PROBLEM DESCRIPTION:
How many lines in the data below contain the word "will"? Reply with the number alone.

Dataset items

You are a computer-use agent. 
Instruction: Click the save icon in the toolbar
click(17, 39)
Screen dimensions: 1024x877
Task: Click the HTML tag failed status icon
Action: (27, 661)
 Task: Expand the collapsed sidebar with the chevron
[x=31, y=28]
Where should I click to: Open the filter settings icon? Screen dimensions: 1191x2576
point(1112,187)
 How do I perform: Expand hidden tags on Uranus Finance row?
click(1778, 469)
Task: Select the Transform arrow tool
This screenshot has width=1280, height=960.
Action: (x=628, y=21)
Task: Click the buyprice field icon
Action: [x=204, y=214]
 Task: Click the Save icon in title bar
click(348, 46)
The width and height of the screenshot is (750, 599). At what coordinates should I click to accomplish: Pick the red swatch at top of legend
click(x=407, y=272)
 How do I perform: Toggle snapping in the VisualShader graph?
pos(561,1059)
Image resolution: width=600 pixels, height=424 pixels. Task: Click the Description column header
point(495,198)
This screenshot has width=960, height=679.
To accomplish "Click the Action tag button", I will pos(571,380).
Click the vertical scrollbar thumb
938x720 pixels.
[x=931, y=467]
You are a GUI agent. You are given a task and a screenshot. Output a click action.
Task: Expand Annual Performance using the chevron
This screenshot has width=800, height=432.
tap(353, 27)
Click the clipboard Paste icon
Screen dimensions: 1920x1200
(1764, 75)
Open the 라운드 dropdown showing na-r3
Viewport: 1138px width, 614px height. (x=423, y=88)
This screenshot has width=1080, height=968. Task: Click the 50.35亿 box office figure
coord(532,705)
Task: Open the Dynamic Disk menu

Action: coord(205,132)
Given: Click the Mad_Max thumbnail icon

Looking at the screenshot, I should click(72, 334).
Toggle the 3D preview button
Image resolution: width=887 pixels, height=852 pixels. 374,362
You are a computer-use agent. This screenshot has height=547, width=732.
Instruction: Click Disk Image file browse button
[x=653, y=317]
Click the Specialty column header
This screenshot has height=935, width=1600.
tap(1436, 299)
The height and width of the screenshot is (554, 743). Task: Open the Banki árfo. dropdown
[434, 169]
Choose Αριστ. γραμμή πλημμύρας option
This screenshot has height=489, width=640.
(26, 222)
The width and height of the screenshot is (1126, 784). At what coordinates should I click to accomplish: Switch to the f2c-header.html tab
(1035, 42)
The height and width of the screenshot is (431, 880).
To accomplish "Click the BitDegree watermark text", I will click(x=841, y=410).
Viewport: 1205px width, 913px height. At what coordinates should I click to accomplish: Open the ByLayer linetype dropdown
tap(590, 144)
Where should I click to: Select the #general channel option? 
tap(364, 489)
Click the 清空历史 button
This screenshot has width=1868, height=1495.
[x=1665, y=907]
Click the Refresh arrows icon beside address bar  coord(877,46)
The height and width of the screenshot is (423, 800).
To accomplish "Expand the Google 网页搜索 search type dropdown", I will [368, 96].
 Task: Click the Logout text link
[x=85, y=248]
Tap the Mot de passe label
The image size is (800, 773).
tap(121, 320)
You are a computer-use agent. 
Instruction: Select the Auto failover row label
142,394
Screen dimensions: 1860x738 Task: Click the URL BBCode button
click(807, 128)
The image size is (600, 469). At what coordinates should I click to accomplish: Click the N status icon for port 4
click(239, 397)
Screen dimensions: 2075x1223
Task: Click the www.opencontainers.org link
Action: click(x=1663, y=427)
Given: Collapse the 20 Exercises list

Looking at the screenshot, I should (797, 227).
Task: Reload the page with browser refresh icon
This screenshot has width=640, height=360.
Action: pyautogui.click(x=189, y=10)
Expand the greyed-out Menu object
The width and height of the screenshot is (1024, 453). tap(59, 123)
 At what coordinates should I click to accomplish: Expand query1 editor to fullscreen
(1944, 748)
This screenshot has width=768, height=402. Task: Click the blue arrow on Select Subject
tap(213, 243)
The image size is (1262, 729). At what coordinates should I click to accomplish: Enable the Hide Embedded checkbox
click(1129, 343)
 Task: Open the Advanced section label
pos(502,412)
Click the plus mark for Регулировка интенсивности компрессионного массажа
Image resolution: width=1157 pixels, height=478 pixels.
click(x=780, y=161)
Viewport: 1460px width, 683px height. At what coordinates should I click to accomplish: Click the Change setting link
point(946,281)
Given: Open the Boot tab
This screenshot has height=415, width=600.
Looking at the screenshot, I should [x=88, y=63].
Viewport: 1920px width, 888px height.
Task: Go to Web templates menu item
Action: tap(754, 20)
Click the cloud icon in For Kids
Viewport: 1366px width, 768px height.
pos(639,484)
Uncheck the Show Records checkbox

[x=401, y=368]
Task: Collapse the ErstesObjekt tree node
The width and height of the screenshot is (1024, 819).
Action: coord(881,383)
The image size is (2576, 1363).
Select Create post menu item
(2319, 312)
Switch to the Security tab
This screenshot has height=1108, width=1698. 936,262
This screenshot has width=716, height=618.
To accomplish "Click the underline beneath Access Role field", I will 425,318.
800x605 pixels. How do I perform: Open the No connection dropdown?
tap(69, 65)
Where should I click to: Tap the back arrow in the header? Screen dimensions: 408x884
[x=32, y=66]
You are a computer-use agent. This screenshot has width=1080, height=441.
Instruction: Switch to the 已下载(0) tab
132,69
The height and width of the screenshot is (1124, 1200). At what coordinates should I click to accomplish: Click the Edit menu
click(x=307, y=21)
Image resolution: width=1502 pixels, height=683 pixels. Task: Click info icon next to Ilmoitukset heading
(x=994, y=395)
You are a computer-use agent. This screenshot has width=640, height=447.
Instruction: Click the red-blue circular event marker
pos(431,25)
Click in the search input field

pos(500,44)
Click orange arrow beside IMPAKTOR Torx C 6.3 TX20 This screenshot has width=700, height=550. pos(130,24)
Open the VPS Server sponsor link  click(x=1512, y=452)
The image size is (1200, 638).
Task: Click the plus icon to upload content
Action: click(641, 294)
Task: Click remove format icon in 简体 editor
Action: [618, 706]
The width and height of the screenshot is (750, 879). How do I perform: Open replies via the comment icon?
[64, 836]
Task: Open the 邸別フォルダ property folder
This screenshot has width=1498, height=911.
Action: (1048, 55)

RESULT FOR THIS TASK:
4